Healthy Thanksgiving food

How to eat healthy on Thanksgiving

If you think of Thanksgiving dinner as a bit of a calorie-bomb, you're not wrong. The average Thanksgiving meal is around 2,800 calories. Yikes! And while there's nothing wrong with having an occasional indulgence, you might be in the market for some healthier, lower-calorie options this Thanksgiving. Here are the healthiest traditional foods you can enjoy on Turkey Day:

1. Turkey

Three ounces of white meat only contain 115 calories. Plus, it's a great source of protein—one serving has 26 grams. It's also packed with iron, zinc, and B vitamins. Make sure to eat the white meat without the skin on and don't overdo it with the gravy.

2. Kale salad

Always start your Thanksgiving meal with a salad. It'll help you feel more satisfied because of all the fiber and protein without costing you a ton of calories. One serving of kale salad only has 150 calories and six grams of fat with one tablespoon of dressing.

3. Roasted green beans

Green beans are a low-calorie vegetable that are rich in fiber and contain an array of nutrients, such as vitamins A and C. Each cup only has 65 calories and 5 grams of fat. Try to avoid green bean casseroles, which are loaded with calories and fat.

4. Mashed potatoes

When made with the right ingredients, mashed potatoes can be a healthy choice. If they're made with butter and whole milk, one serving of mashed potatoes contains about 237 calories and 9 grams of fat. But, if you substitute non-fat milk and cauliflower for half of the potatoes, you'll lose 100 calories and 8 grams of fat.

5. Roasted Brussels sprouts

A one-half cup serving of Brussels sprouts has 136 calories and 7 grams of fat. They're filling, nutritious, and tasty. Plus, this cruciferous vegetable is packed with vitamins A, C, and K, as well as dietary fiber and potassium.

6. Sweet potatoes

One medium sweet potato has only 112 calories.
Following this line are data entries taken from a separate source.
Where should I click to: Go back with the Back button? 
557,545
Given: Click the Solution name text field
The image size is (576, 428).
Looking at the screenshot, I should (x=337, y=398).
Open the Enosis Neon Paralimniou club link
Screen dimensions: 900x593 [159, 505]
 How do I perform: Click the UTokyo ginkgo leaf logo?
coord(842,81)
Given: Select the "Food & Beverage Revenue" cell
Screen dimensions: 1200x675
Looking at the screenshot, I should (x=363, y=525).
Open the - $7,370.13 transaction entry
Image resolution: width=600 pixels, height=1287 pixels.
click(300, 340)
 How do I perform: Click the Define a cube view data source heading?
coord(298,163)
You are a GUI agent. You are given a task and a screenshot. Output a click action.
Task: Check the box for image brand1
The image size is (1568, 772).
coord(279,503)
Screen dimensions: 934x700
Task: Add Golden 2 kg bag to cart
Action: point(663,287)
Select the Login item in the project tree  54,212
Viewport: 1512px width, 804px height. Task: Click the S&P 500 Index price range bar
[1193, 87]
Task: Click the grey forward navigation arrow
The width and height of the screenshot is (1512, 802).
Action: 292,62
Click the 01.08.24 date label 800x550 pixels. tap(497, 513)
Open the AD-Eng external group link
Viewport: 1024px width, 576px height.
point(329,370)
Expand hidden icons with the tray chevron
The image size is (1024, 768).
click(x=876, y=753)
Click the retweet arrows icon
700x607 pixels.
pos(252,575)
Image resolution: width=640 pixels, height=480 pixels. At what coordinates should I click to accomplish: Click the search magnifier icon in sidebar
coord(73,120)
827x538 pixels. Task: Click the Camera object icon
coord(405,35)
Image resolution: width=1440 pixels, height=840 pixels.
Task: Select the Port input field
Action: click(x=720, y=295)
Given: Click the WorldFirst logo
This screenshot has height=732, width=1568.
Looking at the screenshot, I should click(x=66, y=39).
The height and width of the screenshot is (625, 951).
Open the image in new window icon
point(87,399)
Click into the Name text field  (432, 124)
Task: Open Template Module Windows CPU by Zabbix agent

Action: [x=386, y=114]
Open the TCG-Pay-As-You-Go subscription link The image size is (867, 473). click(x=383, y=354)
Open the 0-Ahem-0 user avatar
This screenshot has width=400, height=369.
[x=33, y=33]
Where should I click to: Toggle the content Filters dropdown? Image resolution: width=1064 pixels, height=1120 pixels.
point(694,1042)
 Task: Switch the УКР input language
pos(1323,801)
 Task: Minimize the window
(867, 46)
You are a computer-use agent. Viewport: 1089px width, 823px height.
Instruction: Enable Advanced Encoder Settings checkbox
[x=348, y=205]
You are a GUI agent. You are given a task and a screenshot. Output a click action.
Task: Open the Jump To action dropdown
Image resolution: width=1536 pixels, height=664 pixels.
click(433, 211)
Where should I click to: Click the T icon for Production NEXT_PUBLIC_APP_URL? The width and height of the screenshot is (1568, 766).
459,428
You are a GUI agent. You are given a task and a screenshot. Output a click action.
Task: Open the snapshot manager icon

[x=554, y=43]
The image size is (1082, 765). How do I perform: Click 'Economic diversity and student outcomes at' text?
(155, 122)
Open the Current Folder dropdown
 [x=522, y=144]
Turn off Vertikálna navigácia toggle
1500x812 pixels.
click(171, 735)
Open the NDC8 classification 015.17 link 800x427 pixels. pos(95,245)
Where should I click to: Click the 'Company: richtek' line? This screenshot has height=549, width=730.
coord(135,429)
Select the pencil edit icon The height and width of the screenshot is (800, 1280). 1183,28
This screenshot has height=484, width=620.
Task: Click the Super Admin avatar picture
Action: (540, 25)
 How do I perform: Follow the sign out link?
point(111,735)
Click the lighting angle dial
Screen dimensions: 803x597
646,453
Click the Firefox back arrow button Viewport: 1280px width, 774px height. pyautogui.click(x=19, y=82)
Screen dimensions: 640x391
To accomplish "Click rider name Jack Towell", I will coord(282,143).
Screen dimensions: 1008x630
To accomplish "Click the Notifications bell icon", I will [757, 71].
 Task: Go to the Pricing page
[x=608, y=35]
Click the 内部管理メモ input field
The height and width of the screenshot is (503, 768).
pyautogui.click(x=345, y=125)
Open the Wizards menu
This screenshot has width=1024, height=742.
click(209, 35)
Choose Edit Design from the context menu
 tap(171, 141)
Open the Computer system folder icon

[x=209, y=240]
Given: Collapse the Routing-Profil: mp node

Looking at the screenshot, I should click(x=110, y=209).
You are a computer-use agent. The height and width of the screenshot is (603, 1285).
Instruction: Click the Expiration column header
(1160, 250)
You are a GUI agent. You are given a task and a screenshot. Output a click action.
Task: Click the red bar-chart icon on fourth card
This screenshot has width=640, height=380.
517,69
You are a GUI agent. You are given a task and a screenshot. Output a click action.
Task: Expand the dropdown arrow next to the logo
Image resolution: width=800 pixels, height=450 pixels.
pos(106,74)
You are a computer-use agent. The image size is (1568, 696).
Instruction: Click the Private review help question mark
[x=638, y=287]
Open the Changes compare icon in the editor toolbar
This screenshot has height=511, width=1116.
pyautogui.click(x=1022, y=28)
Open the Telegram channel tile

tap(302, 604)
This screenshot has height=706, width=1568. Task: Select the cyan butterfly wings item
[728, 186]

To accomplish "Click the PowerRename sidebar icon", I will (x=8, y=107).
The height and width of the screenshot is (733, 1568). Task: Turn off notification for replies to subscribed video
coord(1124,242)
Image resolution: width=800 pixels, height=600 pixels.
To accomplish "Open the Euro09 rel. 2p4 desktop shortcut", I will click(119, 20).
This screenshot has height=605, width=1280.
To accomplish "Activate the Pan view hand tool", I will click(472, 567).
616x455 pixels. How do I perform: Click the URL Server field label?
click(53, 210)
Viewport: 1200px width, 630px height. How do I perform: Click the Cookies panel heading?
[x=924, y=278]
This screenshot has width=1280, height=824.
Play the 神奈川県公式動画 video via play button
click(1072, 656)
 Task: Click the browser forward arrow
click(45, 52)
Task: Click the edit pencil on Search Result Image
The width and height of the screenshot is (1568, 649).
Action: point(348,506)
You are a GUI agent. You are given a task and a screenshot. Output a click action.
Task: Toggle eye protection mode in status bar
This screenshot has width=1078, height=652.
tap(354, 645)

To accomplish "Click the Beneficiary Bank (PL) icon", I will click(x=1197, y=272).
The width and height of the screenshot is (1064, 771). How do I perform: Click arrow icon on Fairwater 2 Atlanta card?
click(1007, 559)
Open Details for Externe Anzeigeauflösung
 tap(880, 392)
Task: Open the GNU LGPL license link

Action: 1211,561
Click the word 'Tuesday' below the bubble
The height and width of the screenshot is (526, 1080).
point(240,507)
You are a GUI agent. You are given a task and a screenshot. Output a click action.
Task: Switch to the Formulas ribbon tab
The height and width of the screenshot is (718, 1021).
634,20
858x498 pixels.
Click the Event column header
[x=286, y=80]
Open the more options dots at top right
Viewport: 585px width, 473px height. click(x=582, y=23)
A powerhouse vegetable, sweet potatoes are high in vitamins A and C, and they also contain phytochemicals like beta carotene, lutein, and zeaxanthin.

7. Wild rice

Often used in stuffing, wild rice contains 160 calories per cup. It's chewy and nutty, and wild rice has fewer carbs and more protein than brown rice.

8. Roasted carrots

One cup of roasted carrots only has around 60 calories. Carrots are an excellent source of vitamin A. But when they're cooked, carrots' levels of beta carotene and phenolic acids are actually boosted.

9. Corn on the cob

Corn has a ton of health benefits. Not only is it high in fiber, but corn also contains B vitamins, zinc, magnesium, copper, iron, and manganese. If you choose to boil or grill corn, it's relatively low in calories as well. One ear of corn only has around 155 calories.

10. Baked acorn squash

Acorn squash is rich in nutrients like vitamin C, potassium, and magnesium. It's also high in fiber and contains carotenoid antioxidants. One cup of cooked acorn squash only has around 115 calories.

What about Thanksgiving desserts?

When it comes to choosing desserts, you should stick with either pumpkin pie or apple crisp. One serving of pumpkin pie contains a reasonable 323 calories and 13 grams of fat, whereas one serving of apple crisp only has 228 calories and 5 grams of fat per half-cup serving. One Thanksgiving classic you may want to skip? Pecan pie, which has a whopping 500 calories and 27 grams of fat per slice.

References
  1. "The 7 Healthiest Foods on Your Thanksgiving Menu," Eating Well, n.d.
  2. "The Healthiest (and Least Healthy) Thanksgiving Foods," Glamour, November 23, 2016.